幻冬舎ルネッサンス開催「第3回自分史コンテスト」大賞受賞作品!昭和20年代、栃木県山奥の自然豊かな場所に生まれた筆者は、慎ましくも穏やかな日々を送っていた。ところが小学6年生の頃、父の事業が立ち行かず一家は莫大な借金を背負うことに。さらに追い打ちをかけるように父は帰らぬ人となってしまった。道は決して平坦ではなかったけれど、この人生に無駄な経験などひとつもなかった。筆者の半生を振り返った本作では、当時の貴重な思い出と記録が色鮮やかに綴られる。※本記事は、伊藤フサ子氏の書籍『貧しさは人生の花』(幻冬舎ルネッサンス)より、一部抜粋・編集したものです。
第3章 貧困に耐えた中学時代
父を送る
兄の言う通り父は、家が一番貧しい最中に息を引き取ったのです。そんな父を思うと、とてもふびんでした。

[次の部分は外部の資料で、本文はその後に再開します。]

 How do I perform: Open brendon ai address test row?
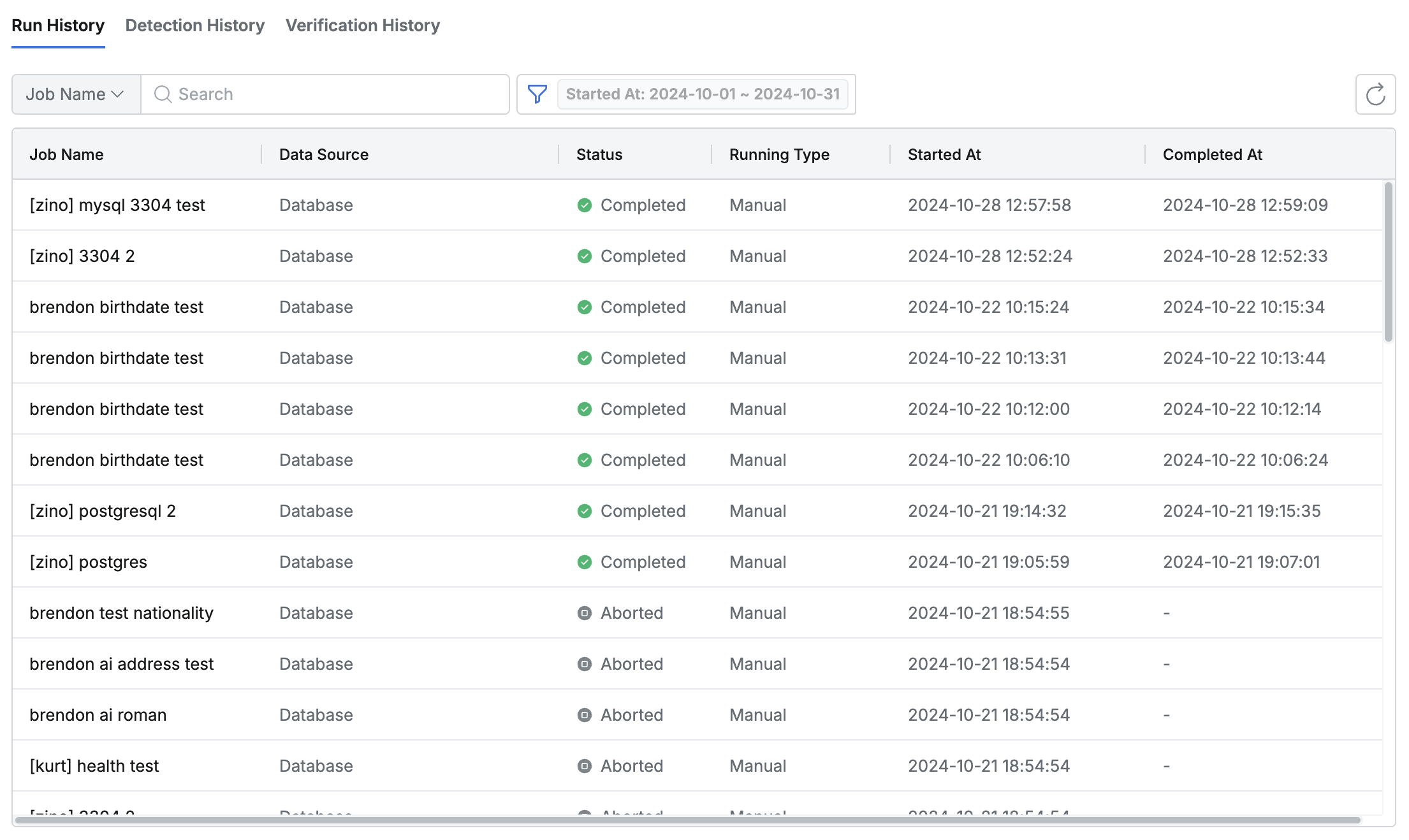pyautogui.click(x=121, y=664)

しかし兄は、充分に親孝行をしていたと思いました。父にとって兄は、誇りであり自慢の息子でした。記憶があいまいになっていましたが、初対面の人に会うと必ず兄の話をして、とても嬉しそうにしていたのです。
父は五十六歳でした。
父の戒名を今でも覚えています。父の名前の「勝」の一字と、生前の仕事にちなんだように鉱山の「鉱」と言う文字が入っていました。その位牌を見た時、父の人生がその中にそっくり凝縮されたような、不思議な気持ちがしました。
広告の後にも続きます
お葬式は、ご近所の方々が全部段取りをして手際良く進めて下さり、飛脚の話も聞こえてきました。連絡を受けた叔父さんや従兄の方々が遠い所から来て下さいました。
お通夜の晩に大人の人達は皆でお念仏を唱え、お坊さんはお経をあげて下さいました。次兄はお経を聞きながら、
「俺は何だか涙が出ない」
「何故だろう」と呟いていました。
私がつらい時に涙が出なかったように、貧しさは涙さえも奪ってしまうのでしょうか。兄はとてもつらそうでした。私はお念仏やお経を聞くと、自然に涙が溢れてきました。
その夜遅く担任の先生と大勢の友達が来て下さいました。私は皆の顔を見た途端、急に胸の奥から突き上げてくる物を、抑え切れませんでした。我慢しきれずにしばらく泣き続けてしまったのです。何故あんなに大きな声で泣いたのか、自分でも分からないのです。